--- Exercise data Enclosed Below ---
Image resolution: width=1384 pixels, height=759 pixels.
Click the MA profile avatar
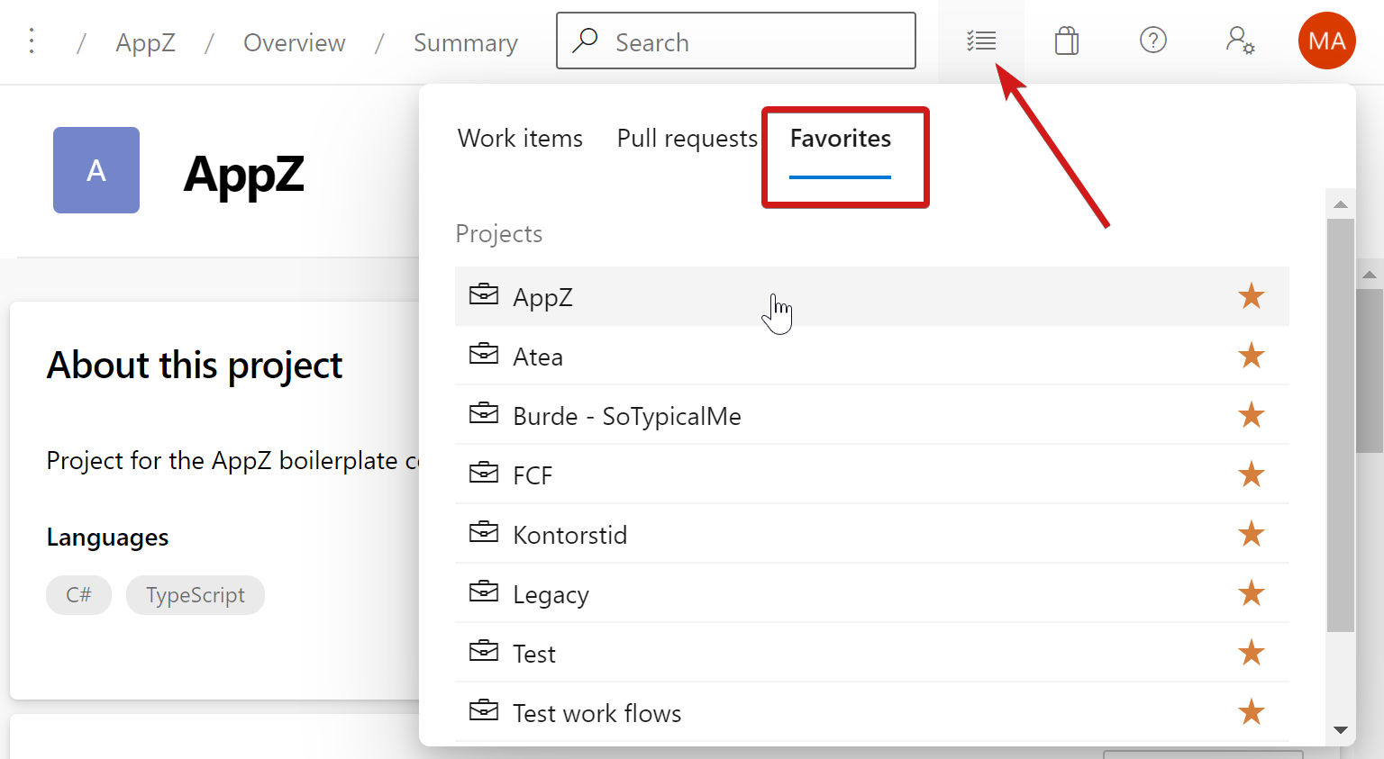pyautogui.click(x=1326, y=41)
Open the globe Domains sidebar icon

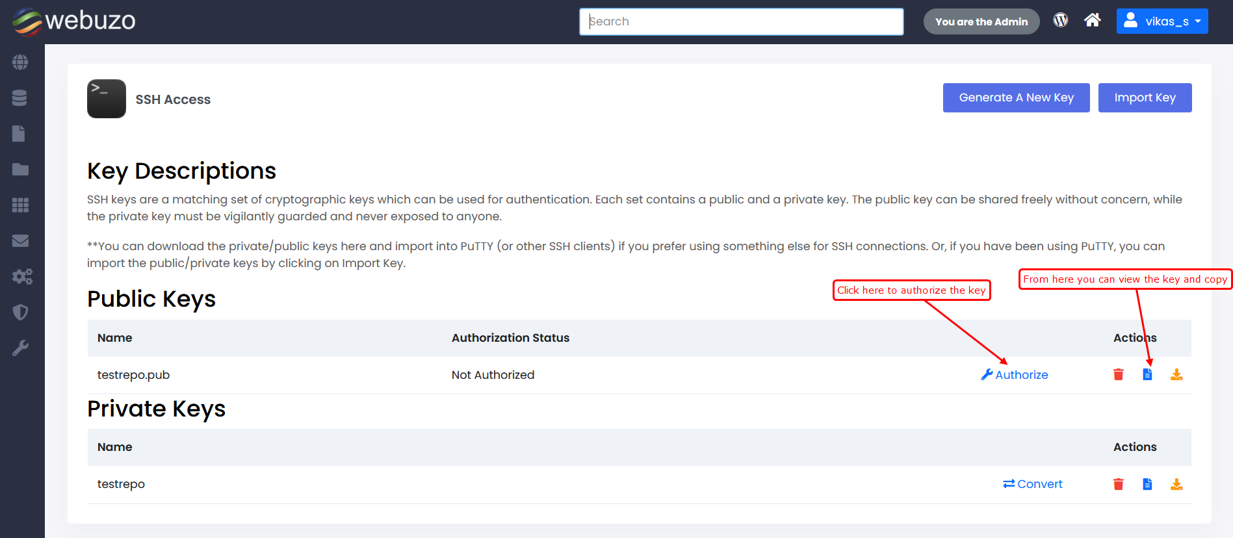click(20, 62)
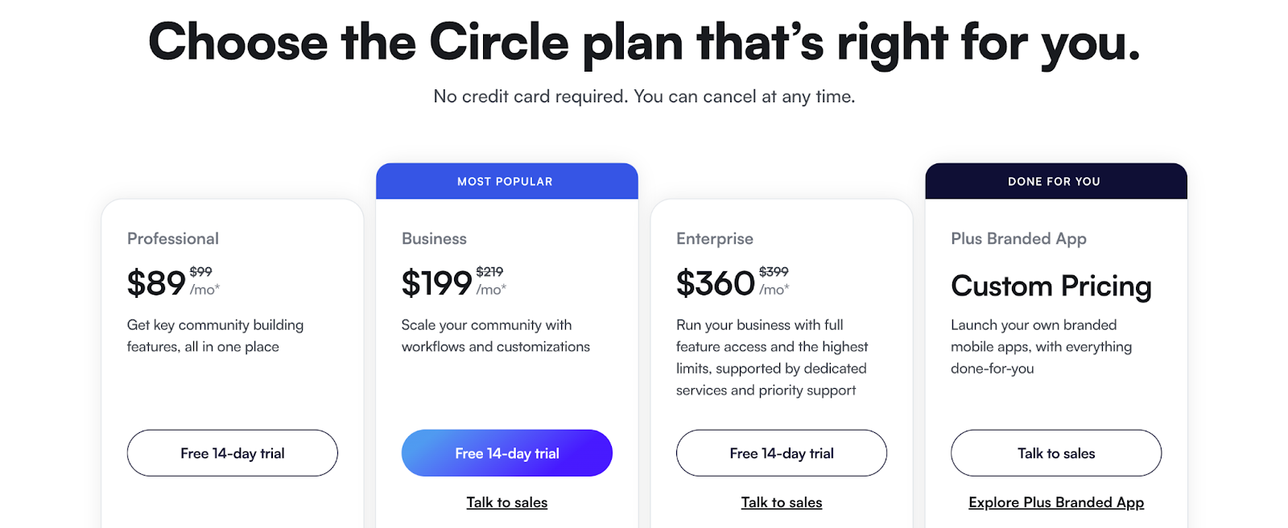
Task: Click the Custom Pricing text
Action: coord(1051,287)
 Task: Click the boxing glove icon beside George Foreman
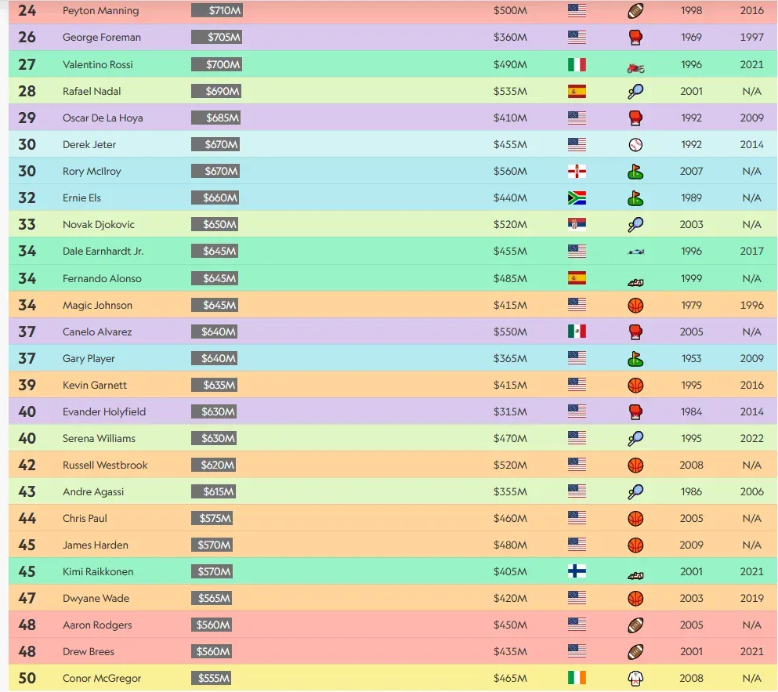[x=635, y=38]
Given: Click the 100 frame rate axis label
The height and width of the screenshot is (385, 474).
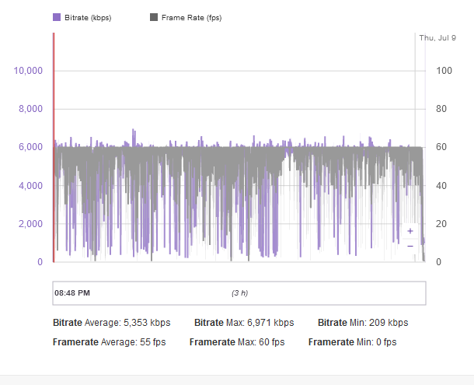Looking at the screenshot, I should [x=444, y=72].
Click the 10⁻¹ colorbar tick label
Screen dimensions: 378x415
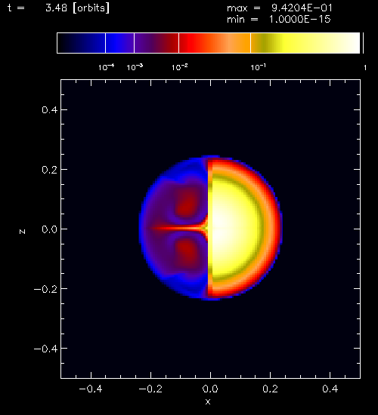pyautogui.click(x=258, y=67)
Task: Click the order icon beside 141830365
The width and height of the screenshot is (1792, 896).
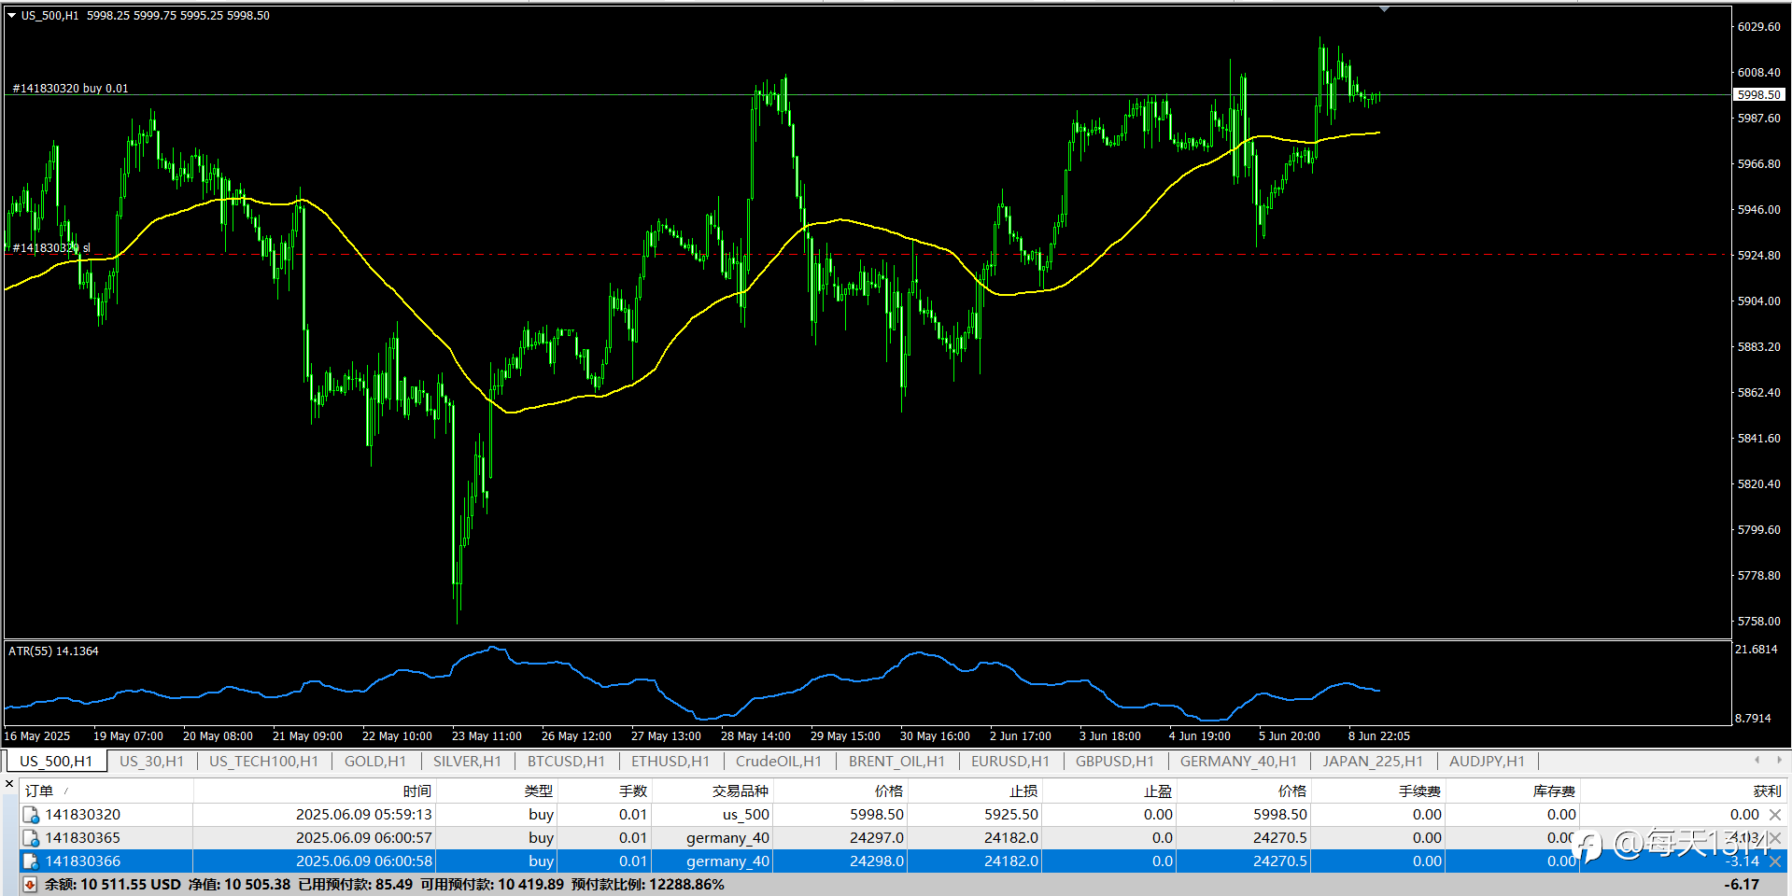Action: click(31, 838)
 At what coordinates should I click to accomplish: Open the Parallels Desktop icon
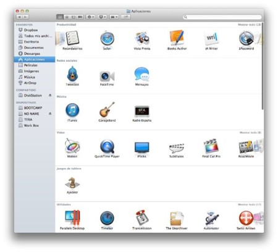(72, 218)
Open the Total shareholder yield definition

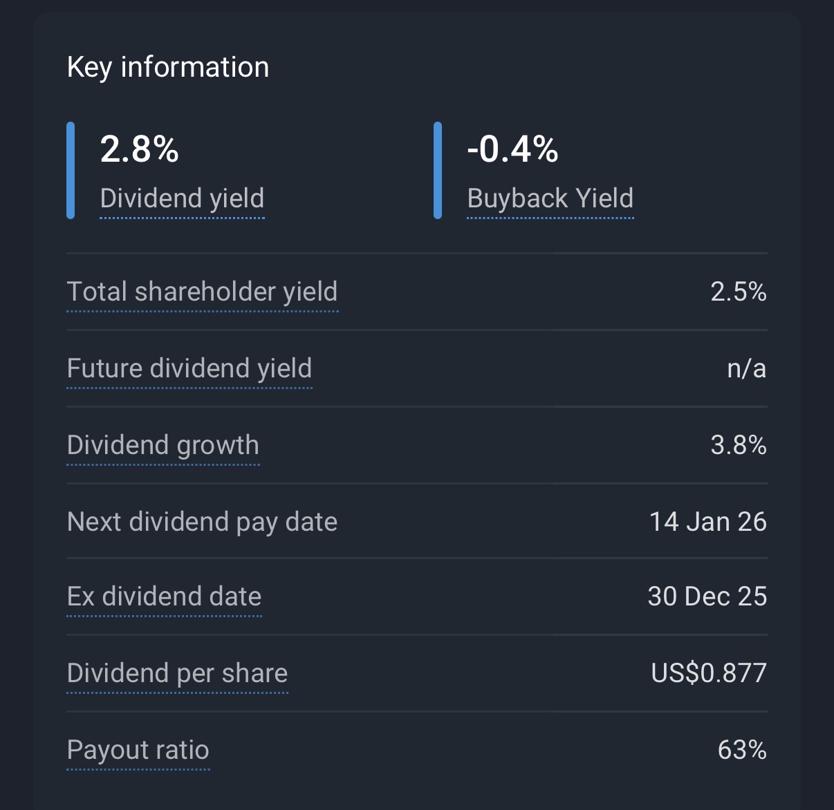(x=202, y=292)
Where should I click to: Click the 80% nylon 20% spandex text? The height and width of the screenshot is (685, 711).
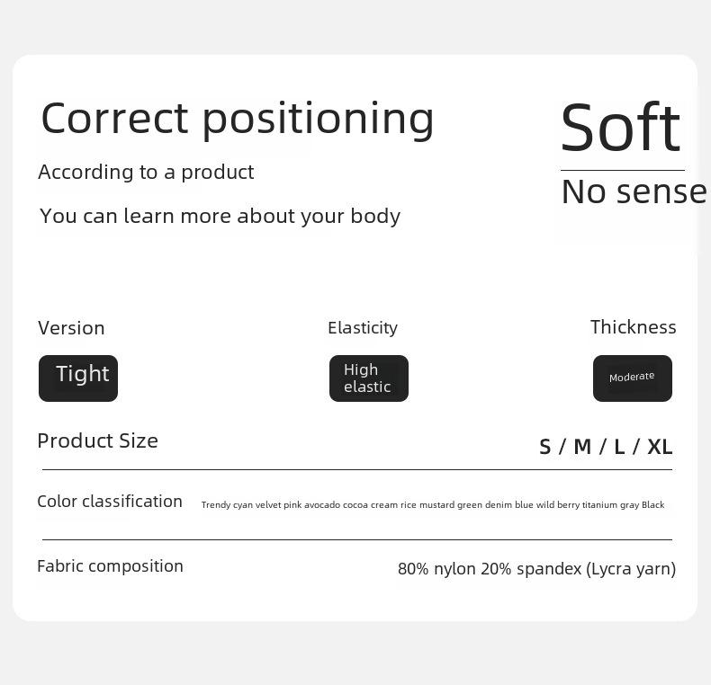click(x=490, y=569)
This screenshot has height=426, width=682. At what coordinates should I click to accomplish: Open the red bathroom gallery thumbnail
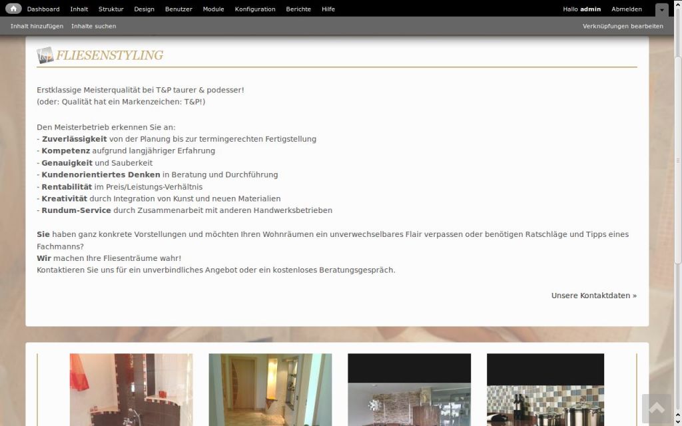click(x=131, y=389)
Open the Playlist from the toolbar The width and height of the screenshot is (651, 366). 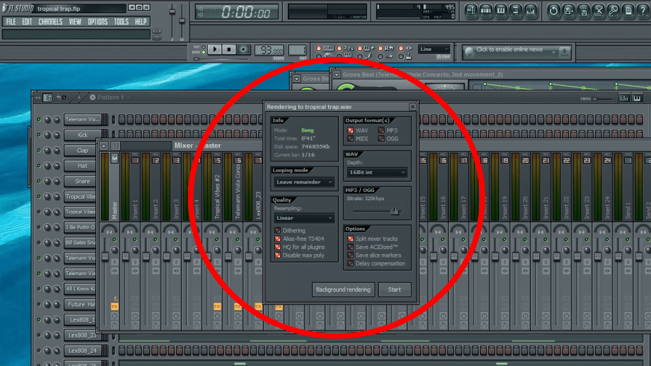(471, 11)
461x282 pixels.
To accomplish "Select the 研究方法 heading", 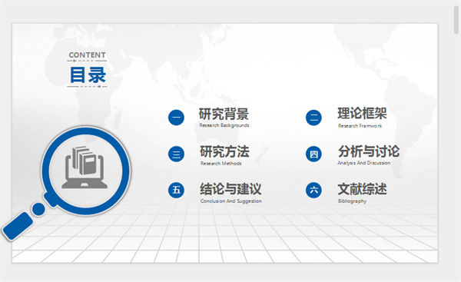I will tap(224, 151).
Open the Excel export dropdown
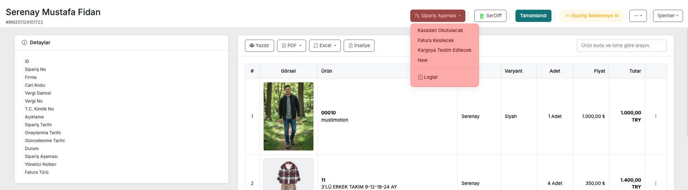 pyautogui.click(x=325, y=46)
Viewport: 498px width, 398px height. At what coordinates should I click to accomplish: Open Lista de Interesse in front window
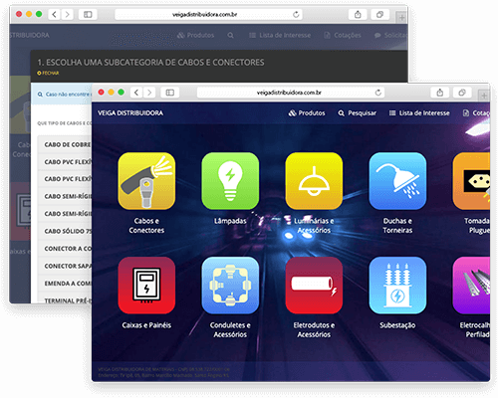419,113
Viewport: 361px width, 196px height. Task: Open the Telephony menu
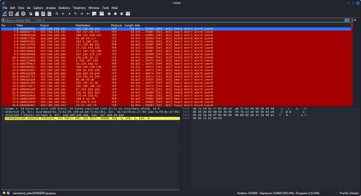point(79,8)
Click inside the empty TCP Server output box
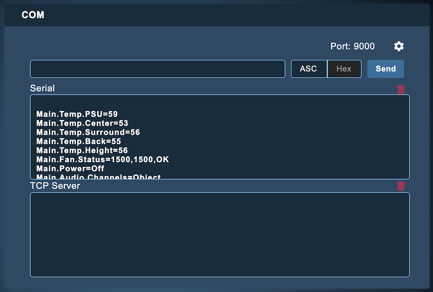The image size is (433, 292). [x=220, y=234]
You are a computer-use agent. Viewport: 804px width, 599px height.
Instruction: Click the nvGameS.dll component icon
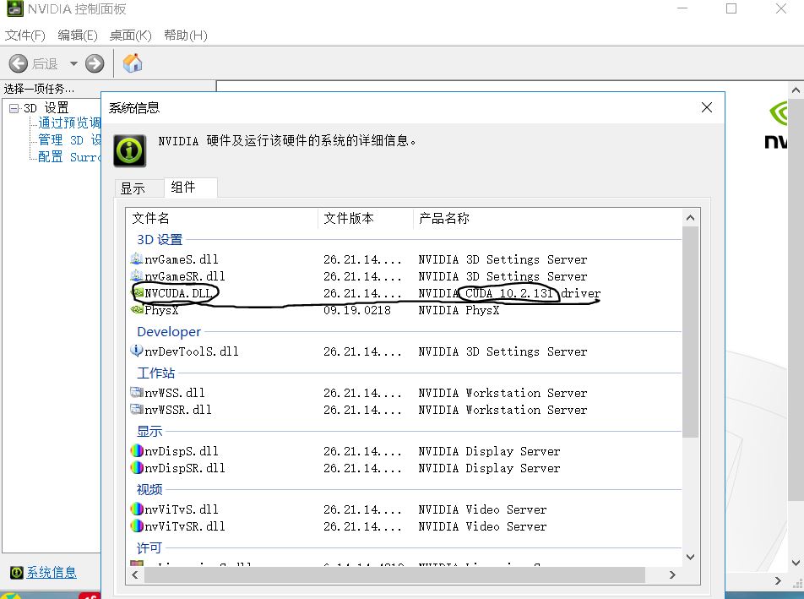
--- End of Enclosed Exercise data ---
[Problem statement]
Everything from the first line of the records through the line containing "Task: Click the order icon beside 141830365" should be repeated exactly, with the pictures left out.

[Solution for this problem]
Image resolution: width=1384 pixels, height=759 pixels.
Click the MA profile avatar
pyautogui.click(x=1326, y=41)
Open the globe Domains sidebar icon

click(20, 62)
Task: Click the Custom Pricing text
Action: coord(1051,287)
 Task: Click the boxing glove icon beside George Foreman
[x=635, y=38]
Given: Click the 100 frame rate axis label
The height and width of the screenshot is (385, 474).
Looking at the screenshot, I should [x=444, y=72].
Click the 10⁻¹ colorbar tick label
Screen dimensions: 378x415
pyautogui.click(x=258, y=67)
Task: Click the order icon beside 141830365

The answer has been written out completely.